Hajdu–Cheney syndrome, also called acroosteolysis with osteoporosis and changes in skull and mandible, arthrodentoosteodysplasia and Cheney syndrome,[1] is an extremely rare autosomal dominant congenital disorder[2][3] of the connective tissue characterized by severe and excessive bone resorption leading to osteoporosis and a wide range of other possible symptoms.

Some general characteristics of an individual with Hajdu–Cheney syndrome include bone flexibility and deformities, short stature, delayed acquisition of speech and motor skills, dolichocephalic skull, Wormian bone, small maxilla, hypoplastic frontal sinuses, basilar impression, joint laxity, bulbous finger tips and severe osteoporosis.

Early tooth loss and bone deformities, such as serpentine tibiae and fibulae, are also common in those affected.

[citation needed] Mutations within the last coding exon of NOTCH2 that remove the PEST domain and escape the nonsense-mediated mRNA decay have been shown to be the main cause of Hajdu–Cheney syndrome.

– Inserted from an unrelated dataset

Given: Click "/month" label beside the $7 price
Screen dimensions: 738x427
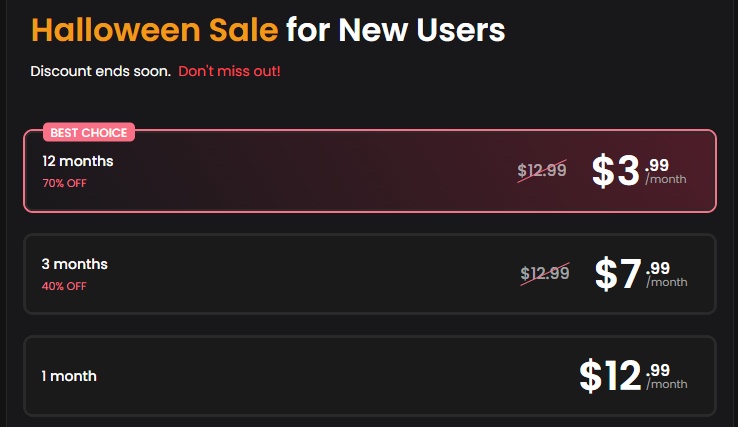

These PEST domains are removed due to the premature stop codon in the amino acid sequence.

[citation needed] One of the main methods of pinpointing a NOTCH2 mutation that leads to HCS is through whole genome sequencing.

Through sequence analysis and symptom presentation in HCS patients, this proves to be the most definitive method of diagnosis.

HCS-03 was identified as the variant that is passed through affected family members and presents symptoms throughout the lifetime of the individual.

All variants of HCS lead to the same premature termination of PEST sequences which compromise normal function of NOTCH2.